Semblablement le nom de chaque ordre signifie la participation de ce qui est en Dieu. Ainsi le nom de Vertu désigne la participation de la vertu divine, et ainsi pour le reste.

3. Les noms de Domination, de Puissance, de Principauté se réfèrent au gouvernement de différentes manières. Il appartient en effet au maître (dominus) seul de prescrire ce qu’il faut faire. C’est pourquoi S. Grégoire écrit que " certaines troupes angéliques, parce que les autres leur sont soumises, sont appelées Dominations ". - Le nom de Puissance désigne un certain ordre établi, selon le mot de l’Apôtre (Rm 13, 2) : " Celui qui résiste à la puissance résiste à l’ordre établi par Dieu. " Ce qui fait dire à Denys que le nom de Puissance désigne un certain ordre établi concernant soit la réception des choses divines, soit les actions divines que les esprits supérieurs exercent sur les inférieurs pour les élever à Dieu. - À l’ordre des Puissances revient donc de régler ce que les sujets qui leur sont soumis doivent exécuter. - Exercer une principauté d’après S. Grégoire c’est être " le premier parmi les autres " ; en d’autres termes, c’est être en quelque sorte parmi les premiers à exécuter les consignes. Et Denys, entend aussi par Principautés, ceux qui, " dans un ordre sacré conduisent les autres ". Car ceux qui conduisent les, autres, étant les premiers parmi eux, méritent à proprement parler le nom de princes, selon cette parole du Psaume (68, 26 Vg) : " En tête marchaient les princes accompagnés par les chanteurs. "

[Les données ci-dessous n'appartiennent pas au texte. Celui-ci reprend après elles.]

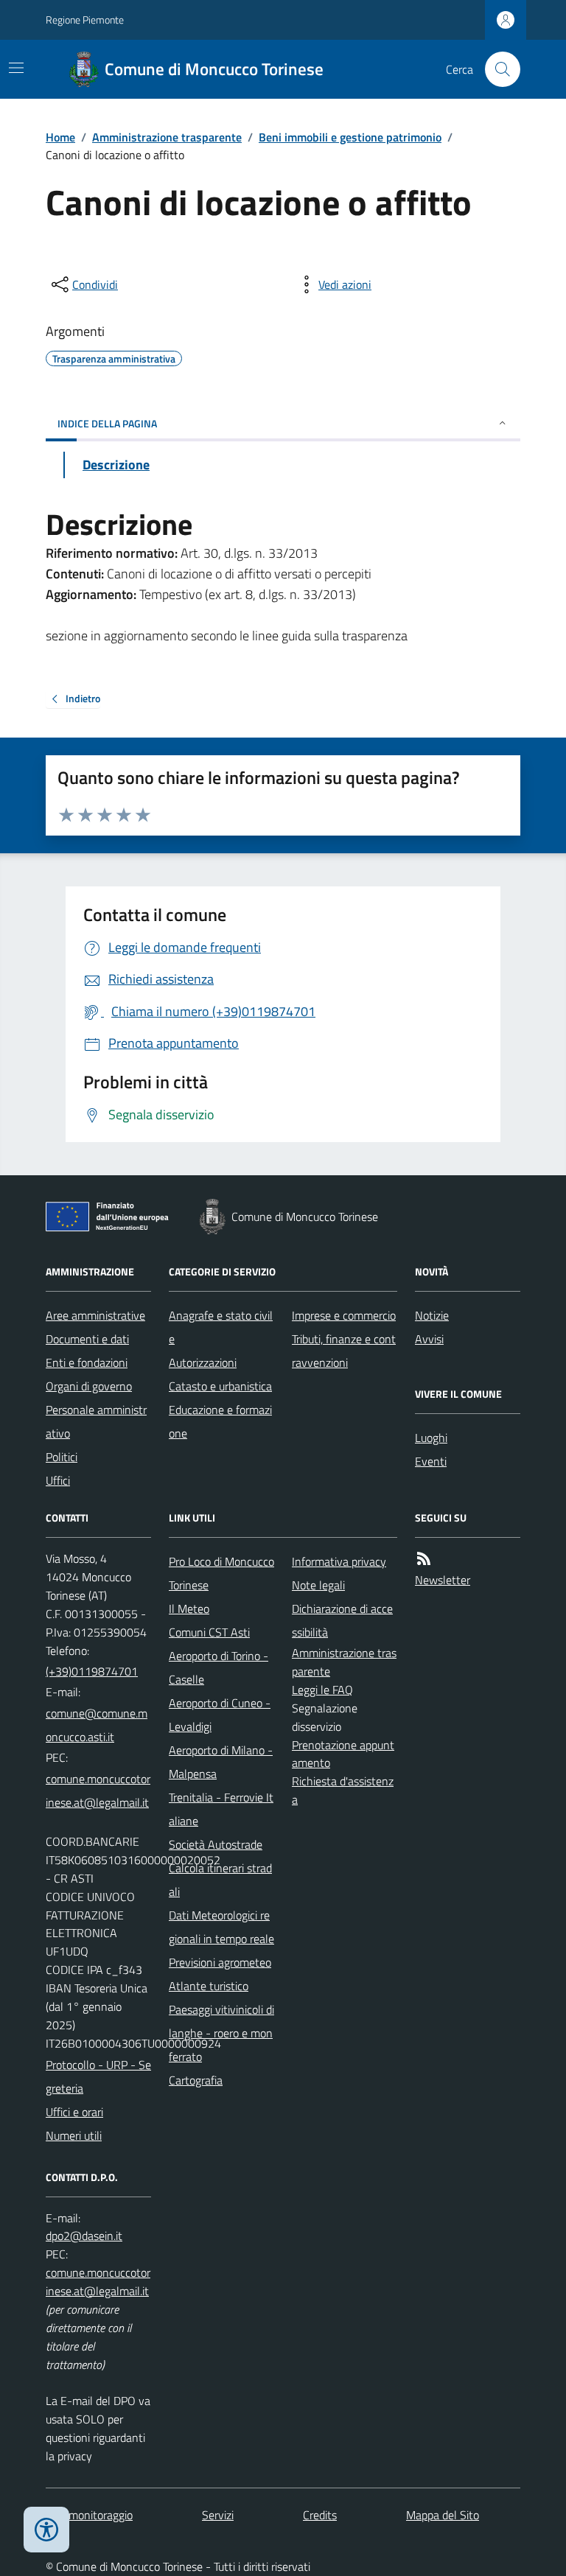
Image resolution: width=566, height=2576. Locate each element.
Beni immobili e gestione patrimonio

4. Les Archanges, d’après Denys, tiennent le milieu entre les Principautés et les Anges. Or, ce qui est intermédiaire, si on le compare à l’un des extrêmes, apparaît semblable à l’autre extrême, car il participe à la fois de l’un et de l’autre ; ce qui est tiède paraît froid si on le compare au chaud, et chaud si on le compare au froid. Ainsi les Archanges sont-ils appelés princes des Anges parce que, comparés à eux, ils sont princes ; mais comparés aux principautés, ils ne sont que des Anges. - Mais pour S. Grégoire, les Archanges sont ainsi appelés parce que, annonçant de grandes choses, ils sont supérieurs au seul ordre des Anges. Quant aux Principautés, leur nom vient de ce qu’elles sont au-dessus de toutes les vertus célestes chargées d’accomplir les ordres de Dieu.

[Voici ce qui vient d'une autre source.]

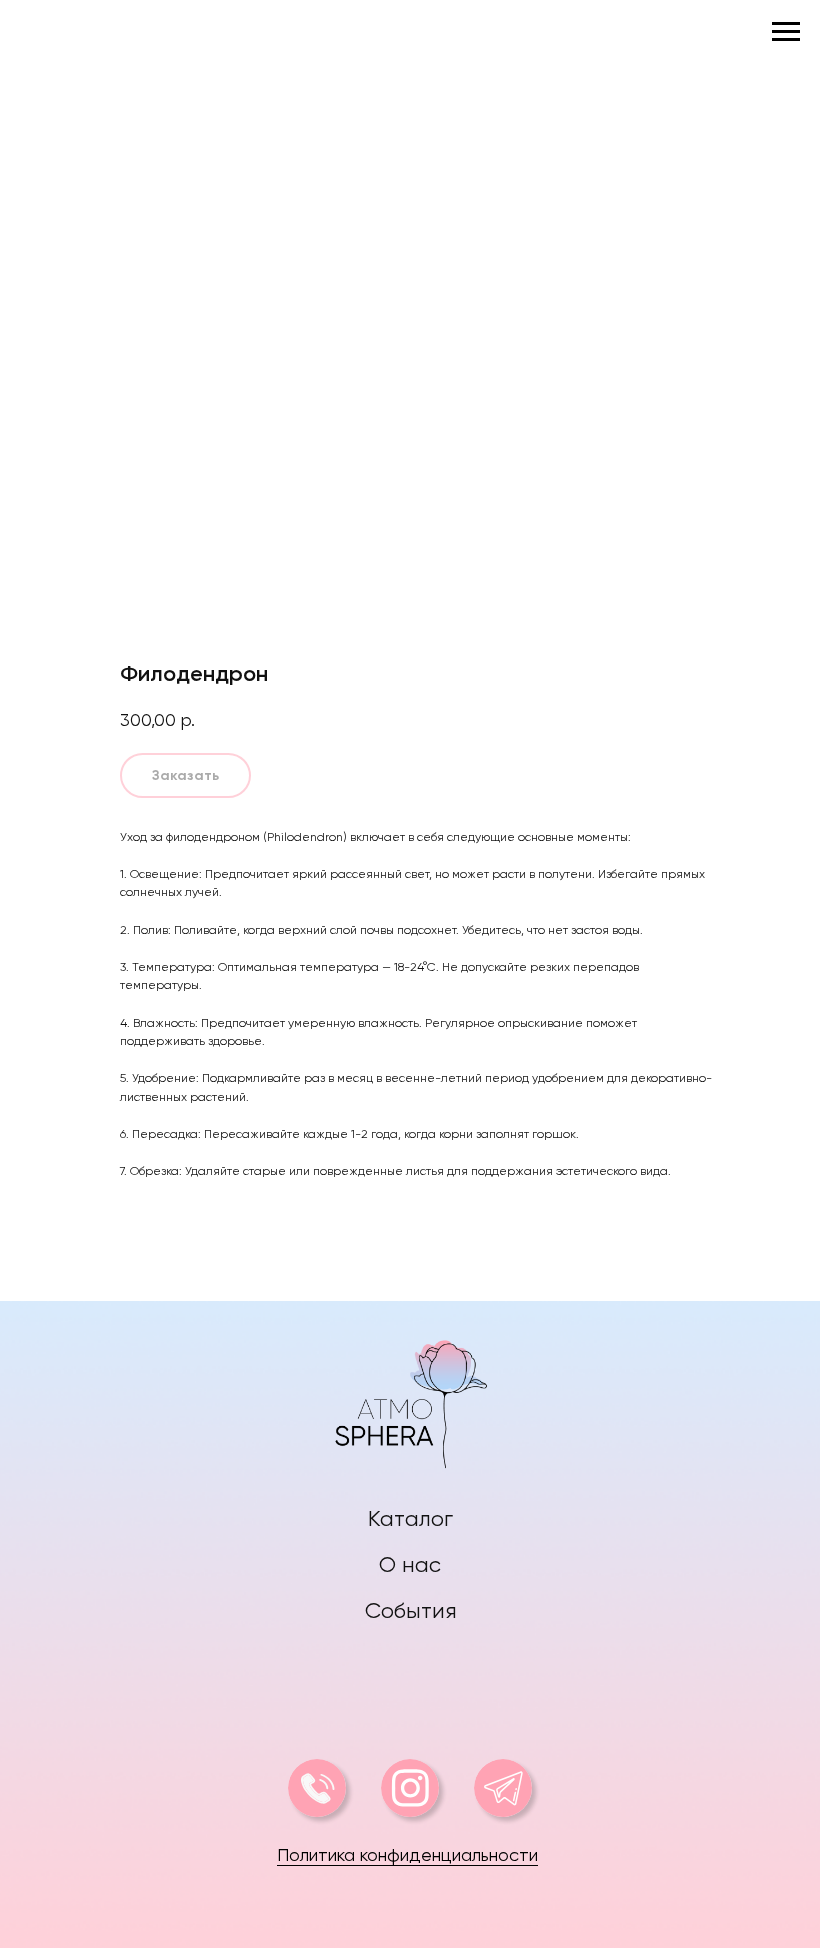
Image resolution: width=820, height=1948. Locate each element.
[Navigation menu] (786, 32)
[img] (410, 1399)
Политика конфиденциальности (407, 1854)
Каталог (410, 1518)
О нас (410, 1564)
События (411, 1610)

5. Le nom de Séraphins ne leur vient pas tant de la charité que de l’excès de charité signifié par le mot ardeur ou incendie. Aussi Denys explique-t-il ce nom de Séraphins d’après les propriétés du feu qui comporte un excès de chaleur. Or, dans le feu, nous pouvons considérer trois choses : d’abord son mouvement qui se porte en haut et qui est continu. Ce qui signifie que les Séraphins se portent tout droit vers Dieu. En second lieu, nous pouvons considérer dans le feu sa vertu active qui est la chaleur, non pas certes une chaleur quelconque, mais une chaleur douée d’une certaine acuité qui permet au feu d’avoir une action extrêmement pénétrante et capable d’atteindre les moindres replis d’un être, tout cela d’ailleurs avec une ardeur débordante. Ce qui signifie que les Séraphins exercent une action puissante sur ceux qui leur sont soumis, les excitant à une ferveur semblable à la leur, et les purifiant totalement par l’incendie de leur charité. - En troisième lieu, on peut considérer dans le feu son éclat. Cela signifie que les Séraphins ont en eux une lumière inextinguible, et qu’ils illuminent parfaitement les autres.

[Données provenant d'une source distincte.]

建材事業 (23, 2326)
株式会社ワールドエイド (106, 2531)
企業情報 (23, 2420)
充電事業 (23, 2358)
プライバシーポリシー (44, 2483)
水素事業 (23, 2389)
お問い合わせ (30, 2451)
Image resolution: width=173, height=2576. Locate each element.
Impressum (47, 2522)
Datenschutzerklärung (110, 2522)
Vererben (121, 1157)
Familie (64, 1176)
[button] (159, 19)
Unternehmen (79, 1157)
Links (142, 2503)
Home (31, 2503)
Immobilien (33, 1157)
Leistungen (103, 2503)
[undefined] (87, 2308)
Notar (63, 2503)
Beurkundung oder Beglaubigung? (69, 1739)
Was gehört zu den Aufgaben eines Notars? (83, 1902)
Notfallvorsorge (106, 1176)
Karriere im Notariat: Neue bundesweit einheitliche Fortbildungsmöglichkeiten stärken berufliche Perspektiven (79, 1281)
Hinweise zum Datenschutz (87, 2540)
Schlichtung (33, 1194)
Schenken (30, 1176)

Quant au nom de Chérubin, on l’emploie pour signifier un certain excès de science, si bien qu’on le traduit par " plénitude de science ". Ce que Denys explique de quatre manières : par rapport à leur parfaite vision de Dieu ; par rapport à leur pleine réception de la lumière divine ; par rapport au fait qu’en Dieu ils contemplent la beauté de l’ordre des choses dérivé de Dieu ; enfin, par rapport à cet autre fait qu’étant remplis d’une telle connaissance, ils la diffusent avec abondance sur les autres.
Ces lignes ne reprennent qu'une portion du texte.